▶ [Work request]
In the data below, the answer is the run of lines from the line containing "Instruction: Open the" through the line containing "Click into the User", both included; print it exactly and nothing else.

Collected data
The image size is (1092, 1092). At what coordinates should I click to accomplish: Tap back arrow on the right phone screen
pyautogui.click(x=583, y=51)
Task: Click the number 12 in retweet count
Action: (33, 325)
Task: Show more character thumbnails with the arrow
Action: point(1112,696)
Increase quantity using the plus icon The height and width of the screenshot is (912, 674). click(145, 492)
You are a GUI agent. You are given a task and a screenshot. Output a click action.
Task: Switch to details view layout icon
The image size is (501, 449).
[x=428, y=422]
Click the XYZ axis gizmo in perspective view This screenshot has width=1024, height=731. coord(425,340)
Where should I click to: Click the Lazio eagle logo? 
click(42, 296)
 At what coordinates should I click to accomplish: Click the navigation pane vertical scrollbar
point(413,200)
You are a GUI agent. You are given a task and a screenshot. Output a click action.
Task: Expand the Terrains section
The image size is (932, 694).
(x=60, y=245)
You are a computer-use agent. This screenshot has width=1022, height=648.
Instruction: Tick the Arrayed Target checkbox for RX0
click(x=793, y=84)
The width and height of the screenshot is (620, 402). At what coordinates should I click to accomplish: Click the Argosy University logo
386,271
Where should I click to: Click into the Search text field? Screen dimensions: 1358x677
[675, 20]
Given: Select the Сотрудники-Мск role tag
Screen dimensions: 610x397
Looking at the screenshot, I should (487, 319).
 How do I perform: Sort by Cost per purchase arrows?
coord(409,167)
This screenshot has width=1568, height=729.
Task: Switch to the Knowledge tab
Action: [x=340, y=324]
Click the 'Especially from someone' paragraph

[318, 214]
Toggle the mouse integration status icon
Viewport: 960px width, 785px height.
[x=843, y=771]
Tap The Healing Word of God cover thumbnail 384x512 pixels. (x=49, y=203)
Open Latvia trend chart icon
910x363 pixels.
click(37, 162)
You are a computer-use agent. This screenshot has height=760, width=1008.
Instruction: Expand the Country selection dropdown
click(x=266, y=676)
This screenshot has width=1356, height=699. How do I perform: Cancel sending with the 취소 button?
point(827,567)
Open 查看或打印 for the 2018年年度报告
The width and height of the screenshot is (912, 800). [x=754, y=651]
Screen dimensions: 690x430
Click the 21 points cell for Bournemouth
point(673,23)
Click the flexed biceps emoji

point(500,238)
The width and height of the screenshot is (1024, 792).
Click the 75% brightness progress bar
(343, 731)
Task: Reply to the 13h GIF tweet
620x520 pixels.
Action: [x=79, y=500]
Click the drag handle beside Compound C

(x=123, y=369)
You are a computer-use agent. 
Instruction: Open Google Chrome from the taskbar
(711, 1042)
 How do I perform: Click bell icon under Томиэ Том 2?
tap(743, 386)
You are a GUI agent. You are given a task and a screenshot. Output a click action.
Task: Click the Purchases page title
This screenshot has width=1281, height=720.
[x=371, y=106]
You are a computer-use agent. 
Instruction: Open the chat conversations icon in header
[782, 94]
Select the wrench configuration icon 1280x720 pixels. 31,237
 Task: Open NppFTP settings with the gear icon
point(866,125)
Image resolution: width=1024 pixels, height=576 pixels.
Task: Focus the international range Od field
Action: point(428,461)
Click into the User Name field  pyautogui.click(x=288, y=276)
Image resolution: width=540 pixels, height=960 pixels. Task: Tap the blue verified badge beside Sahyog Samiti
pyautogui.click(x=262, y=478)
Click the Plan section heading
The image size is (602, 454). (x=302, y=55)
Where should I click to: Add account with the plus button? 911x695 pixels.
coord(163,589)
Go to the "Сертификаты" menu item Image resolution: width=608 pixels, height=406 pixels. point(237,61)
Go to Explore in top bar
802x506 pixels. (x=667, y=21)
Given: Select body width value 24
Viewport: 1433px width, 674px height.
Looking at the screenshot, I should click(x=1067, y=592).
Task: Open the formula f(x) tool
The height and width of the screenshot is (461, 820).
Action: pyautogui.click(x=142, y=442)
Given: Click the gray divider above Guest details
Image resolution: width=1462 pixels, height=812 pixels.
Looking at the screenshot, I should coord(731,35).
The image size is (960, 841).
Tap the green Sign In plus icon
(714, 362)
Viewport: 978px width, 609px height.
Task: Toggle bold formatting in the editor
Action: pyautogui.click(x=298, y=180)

▶ [Response box]
Instruction: Open the chat conversations icon in header
[782, 94]
Select the wrench configuration icon 1280x720 pixels. 31,237
 Task: Open NppFTP settings with the gear icon
point(866,125)
Image resolution: width=1024 pixels, height=576 pixels.
Task: Focus the international range Od field
Action: point(428,461)
Click into the User Name field  pyautogui.click(x=288, y=276)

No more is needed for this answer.